Go through the data and say how many lines include the string "blue"; return only the figure.

Extracted data entries
◇ ◇ ◇
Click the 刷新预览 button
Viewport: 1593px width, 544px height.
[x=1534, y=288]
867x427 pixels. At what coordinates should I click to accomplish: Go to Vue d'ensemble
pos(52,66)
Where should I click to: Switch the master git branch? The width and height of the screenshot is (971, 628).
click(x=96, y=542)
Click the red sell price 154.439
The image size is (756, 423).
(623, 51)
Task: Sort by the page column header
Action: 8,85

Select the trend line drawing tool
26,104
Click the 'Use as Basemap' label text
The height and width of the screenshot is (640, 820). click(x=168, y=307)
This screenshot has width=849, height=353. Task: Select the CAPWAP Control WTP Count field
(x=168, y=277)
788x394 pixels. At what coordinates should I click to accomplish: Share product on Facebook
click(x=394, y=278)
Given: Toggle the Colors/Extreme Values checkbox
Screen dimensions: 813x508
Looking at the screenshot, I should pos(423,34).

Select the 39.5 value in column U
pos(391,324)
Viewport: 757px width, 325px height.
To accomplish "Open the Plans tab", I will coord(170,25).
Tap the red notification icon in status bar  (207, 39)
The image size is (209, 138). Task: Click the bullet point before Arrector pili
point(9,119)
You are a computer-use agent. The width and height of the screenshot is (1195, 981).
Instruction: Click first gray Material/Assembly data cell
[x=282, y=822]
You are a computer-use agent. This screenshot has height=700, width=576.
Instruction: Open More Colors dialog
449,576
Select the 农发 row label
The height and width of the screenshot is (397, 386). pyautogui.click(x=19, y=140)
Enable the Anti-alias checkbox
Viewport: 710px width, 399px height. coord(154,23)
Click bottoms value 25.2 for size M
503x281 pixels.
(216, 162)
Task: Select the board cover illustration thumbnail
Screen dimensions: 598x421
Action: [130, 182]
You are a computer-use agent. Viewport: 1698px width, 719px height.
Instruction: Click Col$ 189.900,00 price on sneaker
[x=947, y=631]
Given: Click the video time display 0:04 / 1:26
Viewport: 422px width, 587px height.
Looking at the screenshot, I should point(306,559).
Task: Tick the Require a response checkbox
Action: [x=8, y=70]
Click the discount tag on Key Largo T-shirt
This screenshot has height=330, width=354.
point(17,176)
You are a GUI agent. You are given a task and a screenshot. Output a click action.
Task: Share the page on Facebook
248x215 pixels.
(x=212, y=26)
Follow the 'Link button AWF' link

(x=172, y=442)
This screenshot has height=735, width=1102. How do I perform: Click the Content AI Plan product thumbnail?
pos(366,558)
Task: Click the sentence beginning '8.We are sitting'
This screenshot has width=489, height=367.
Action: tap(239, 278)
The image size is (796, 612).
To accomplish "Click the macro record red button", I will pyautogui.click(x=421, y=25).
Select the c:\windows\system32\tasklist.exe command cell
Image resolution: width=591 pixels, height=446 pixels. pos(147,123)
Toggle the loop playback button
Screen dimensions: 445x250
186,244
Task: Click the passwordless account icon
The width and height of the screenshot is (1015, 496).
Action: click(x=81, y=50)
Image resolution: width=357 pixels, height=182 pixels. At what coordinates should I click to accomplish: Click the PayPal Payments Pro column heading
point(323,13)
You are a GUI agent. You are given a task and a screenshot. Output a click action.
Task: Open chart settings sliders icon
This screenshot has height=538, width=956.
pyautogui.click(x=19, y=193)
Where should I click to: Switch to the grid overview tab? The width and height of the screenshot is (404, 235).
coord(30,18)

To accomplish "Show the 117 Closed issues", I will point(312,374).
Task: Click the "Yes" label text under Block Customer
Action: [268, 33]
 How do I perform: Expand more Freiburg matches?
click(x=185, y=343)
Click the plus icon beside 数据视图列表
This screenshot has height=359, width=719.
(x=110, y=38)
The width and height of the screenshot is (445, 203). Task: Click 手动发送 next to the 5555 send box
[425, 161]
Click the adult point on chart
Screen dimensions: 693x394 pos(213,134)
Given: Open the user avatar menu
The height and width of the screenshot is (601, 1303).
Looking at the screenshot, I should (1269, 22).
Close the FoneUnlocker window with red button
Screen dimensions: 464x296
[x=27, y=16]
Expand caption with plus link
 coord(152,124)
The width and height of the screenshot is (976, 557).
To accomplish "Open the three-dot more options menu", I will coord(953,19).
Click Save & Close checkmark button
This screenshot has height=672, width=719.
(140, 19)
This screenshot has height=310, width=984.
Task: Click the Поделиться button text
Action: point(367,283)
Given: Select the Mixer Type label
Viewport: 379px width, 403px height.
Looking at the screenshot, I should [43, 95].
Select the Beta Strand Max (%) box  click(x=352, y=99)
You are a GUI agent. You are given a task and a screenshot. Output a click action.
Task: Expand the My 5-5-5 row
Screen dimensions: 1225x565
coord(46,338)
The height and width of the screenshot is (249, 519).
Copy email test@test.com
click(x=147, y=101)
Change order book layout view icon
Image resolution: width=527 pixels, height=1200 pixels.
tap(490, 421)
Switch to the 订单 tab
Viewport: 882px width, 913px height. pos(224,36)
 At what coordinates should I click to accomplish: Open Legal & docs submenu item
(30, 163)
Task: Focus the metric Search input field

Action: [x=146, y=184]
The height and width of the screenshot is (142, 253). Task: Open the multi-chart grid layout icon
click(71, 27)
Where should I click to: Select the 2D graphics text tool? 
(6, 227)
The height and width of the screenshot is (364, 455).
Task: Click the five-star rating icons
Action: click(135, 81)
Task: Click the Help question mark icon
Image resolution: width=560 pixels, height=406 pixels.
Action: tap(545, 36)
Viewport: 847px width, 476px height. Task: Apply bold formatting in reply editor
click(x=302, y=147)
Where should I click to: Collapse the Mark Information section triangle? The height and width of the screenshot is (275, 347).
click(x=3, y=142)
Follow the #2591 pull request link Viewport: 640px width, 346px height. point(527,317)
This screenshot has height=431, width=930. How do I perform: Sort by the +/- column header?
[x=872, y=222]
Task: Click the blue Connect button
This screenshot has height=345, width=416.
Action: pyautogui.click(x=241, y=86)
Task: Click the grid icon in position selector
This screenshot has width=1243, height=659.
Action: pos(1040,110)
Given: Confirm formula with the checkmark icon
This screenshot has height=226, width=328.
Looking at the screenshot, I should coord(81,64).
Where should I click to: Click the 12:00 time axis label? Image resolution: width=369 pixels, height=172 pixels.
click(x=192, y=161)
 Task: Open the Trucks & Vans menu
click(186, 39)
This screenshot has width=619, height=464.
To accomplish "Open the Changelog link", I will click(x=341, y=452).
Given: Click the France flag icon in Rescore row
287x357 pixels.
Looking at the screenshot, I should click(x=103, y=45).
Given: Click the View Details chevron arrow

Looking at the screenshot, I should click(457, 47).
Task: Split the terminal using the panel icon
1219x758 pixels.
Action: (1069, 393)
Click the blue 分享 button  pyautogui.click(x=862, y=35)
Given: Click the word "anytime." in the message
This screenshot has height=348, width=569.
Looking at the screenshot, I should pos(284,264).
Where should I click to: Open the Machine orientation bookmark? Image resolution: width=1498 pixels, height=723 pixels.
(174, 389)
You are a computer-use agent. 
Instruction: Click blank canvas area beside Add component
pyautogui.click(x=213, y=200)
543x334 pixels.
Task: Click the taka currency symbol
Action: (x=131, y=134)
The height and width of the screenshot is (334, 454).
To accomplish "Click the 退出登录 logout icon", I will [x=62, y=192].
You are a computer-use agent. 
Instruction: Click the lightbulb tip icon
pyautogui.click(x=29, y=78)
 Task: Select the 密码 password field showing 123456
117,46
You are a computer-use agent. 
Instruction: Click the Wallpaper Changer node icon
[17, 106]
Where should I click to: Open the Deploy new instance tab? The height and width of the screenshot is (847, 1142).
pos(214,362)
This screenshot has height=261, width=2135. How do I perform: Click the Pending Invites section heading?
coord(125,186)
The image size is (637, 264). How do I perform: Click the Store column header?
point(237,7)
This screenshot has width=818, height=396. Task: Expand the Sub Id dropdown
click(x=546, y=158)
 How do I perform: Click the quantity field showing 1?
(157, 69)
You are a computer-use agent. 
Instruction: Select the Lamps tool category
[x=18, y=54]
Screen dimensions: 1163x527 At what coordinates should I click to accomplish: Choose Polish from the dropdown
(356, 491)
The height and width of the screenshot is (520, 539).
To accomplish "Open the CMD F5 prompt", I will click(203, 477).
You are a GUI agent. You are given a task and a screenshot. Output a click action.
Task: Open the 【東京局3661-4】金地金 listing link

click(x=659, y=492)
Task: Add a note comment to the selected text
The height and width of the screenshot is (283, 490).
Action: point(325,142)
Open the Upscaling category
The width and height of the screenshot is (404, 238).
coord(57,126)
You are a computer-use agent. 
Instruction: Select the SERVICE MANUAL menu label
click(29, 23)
◇ ◇ ◇
▶ [EXERCISE ANSWER]
2